Ainsi de cet exemple du retraitement des déchets radioactifs rapporté par le Think Tank Trustnet in action[10]. Là où la solution experte aboutissait à un déplacement des populations vivant dans les zones les plus exposées aux déchets, les actions entreprises à la suite de la Convention d’Aarhus ont permis de trouver une solution sur la base d’un accord entre les intéressés (qui ne voulaient pas partir) et les nombreux scientifiques impliqués (physiciens, médecins, agronomes …). Cette Convention d’Aarhus (datant de 1998) est l’application de l’article 10 de la déclaration de Rio relative à l’accès à l’information, à la participation de public au processus décisionnel et à l’accès à la justice en matière d’environnement. Elle fût transposée en France par la loi relative à la démocratie de proximité datant de Février 2002 qui pose que tout citoyen a le « droit d’être associé au processus d’élaboration des projets ayant une incidence grave sur l’environnement ou l’aménagement du territoire. ».
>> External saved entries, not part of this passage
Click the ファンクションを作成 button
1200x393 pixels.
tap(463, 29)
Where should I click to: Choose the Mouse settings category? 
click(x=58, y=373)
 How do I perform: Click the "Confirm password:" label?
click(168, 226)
La position métaphysique de Jean Pierre Dupuy et le modèle d’expertise qu’elle implique s’interdisent de penser les conséquences des catastrophes une fois survenues. Comment doit-on les prendre en compte ? Une telle question n’est pas simple affaire d’expert. L’exemple évoqué de la catastrophe de Tchernobyl souligne la faillite de la solution experte. Jean Pierre Dupuy positionne ses réflexions dans une autre temporalité : non pas prendre en compte les conséquences de la catastrophe, mais se projeter dans un futur catastrophique tenu pour point fixe afin d’éviter que la catastrophe n’advienne. « Ce qui a des chances de nous sauver et cela même qui nous menace » écrit-il. La catastrophe devient alors une hypothèse conditionnelle et nécessaire à toute action politique.
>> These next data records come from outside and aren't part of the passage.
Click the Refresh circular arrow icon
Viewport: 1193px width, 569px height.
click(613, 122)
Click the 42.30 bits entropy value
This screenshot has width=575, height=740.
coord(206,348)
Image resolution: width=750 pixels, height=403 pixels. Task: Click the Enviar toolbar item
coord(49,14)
N’est-il pas possible de créer un collectif politique, du lien entre les individus, sans mettre au dessus de leur tête le poids des catastrophes ? N’est-il pas possible de les éviter sans que leur prise en compte devienne notre obsession collective ?
N’est il pas possible de développer une sensibilité non gestionnaire, créatrice de lien social et respectueuse de la complexité naturelle, sans pour autant considérer la nature comme fond pour nos activités ?
François Carrière
[1] Dupuy, Jean, Pierre, Pour un catastrophisme éclairé, p.19.
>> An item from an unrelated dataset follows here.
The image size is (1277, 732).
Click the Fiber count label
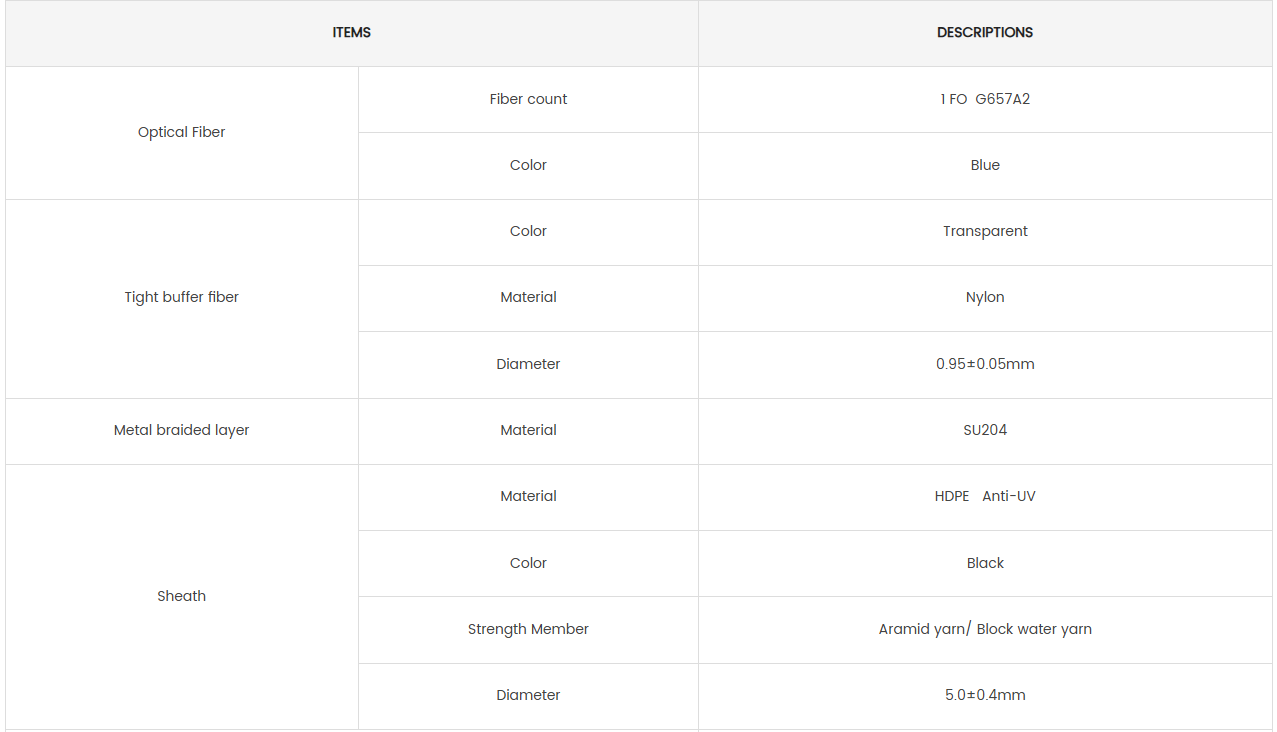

[2] Dupuy, Jean Pierre, « Catastrophisme », in. Dictionnaire d’éthique et de philosophie morale.
[3] Dupuy, Jean Pierre, Pour un catastrophisme éclairé, p.87
[4] Ibid, p.57.
[5] Cité par Dupuy Jean Pierre, Ibid. p.51.
[6] Dupuy, Jean Pierre, « Catastrophisme », in. Dictionnaire d’éthique et de philosophie morale.
[7] Dupuy, Jean Pierre, Pour un catastrophisme éclairé, p.21.
[8] Ainsi écrit-il à propos de la sociologie des sciences « La science y est représentée comme un champ de bataille où l’issue des conflits dépend des seuls rapports de force, où tous les coups sont permis dès lors qu’ils rapportent au ‘paradigme’, et surtout à ses supporters, prestige, pouvoir, postes et financements » in. Pour un catastrophisme éclairé, p.23.
[9] Latour, Bruno, « L’audacieux principe de précaution ».
[10] Dont la mission est de « fédérer diverses initiatives nationales indépendantes portant sur l’analyse des avantages et des limites des schémas actuels de gouvernance ».